As previously mentioned, GABHS infections are linked to a variety of neuropsychiatric disorders. The main theory regarding this association postulates that a GABHS infection generates auto-antibodies that, through molecular mimicry, cross-react with neuronal determinants (dopamine) in the brain. Cunningham’s group demonstrated in rats the link between GABHS-induced antibodies and the development of behavioral impairments [36]. To achieve this, over a period of 21 days, researchers administered immunoglobulin G (IgG) isolated from the sera of GABHS-exposed rats directly into the striatum of naïve rats. The most significant finding was that IgG from GABHS-exposed rats reacted with numerous receptors in vitro, including 5HT-2A, 5HT-2C, D1, and D2 receptors. However, it was discovered that, in vivo, specific brain proteins, such as serotonin transporters, dopamine receptors, and other neuronal proteins, colocalized with IgG deposits in the striatum of infused rats. Furthermore, Cox et al. conducted a study involving 311 subjects (aged 4 – 27 years, 66% male) who self-reported neuropsychiatric symptoms and also had concurrent group A streptococcal infection status [37]. When compared to healthy controls, the results revealed a significant increase in serum IgG antibodies against human dopamine receptor D1 (DRD1) and lysoganglioside. This seminal work, involving humans, supports the results from the rodent study [36]. The authors concluded that the results from this study showed a strong association between streptococcal-associated tics and OCD, elevated serum levels of anti-DRD1 and anti-lysoganglioside antineuronal antibodies, and higher CaMKII activation in human neuronal cells.

Further support has also been provided by other researchers and studies.

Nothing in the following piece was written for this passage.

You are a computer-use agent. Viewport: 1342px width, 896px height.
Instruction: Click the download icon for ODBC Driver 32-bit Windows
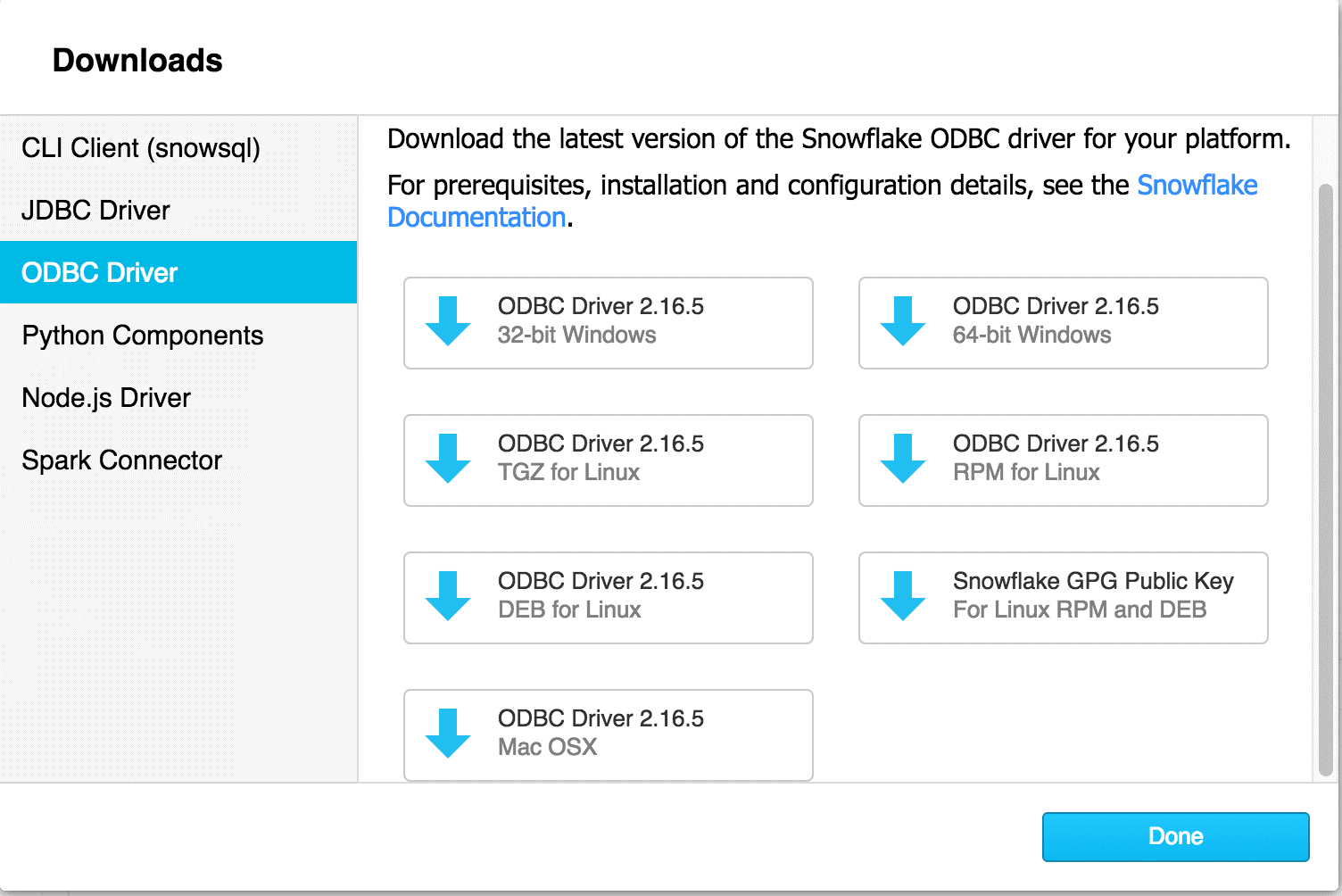[x=448, y=323]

For example, Quagliariello et al. demonstrated that streptococcal infections alter the bacterial populations in the gut and have an impact on the pro-inflammatory status by choosing particular bacterial strains linked to gut inflammation and immune response activation [38]. In terms of Sydenham chorea, Kirvan et al., in 2006, noted the pathogenesis of Sydenham chorea following group A streptococcal infection [39]. In this setting, Kirvan et al. believed Sydenham chorea was caused by antibodies that developed as a result of the infection and permeated into the brain, particularly the basal ganglia. Additionally, this group provided evidence that presumed antibodies present in acute chorea interact with the exterior of the neuronal cells, stimulate calcium calmodulin-dependent protein ki nase II, and increase tyrosine hydroxylase and the subsequent release of dopamine, which may result in a movement disorder.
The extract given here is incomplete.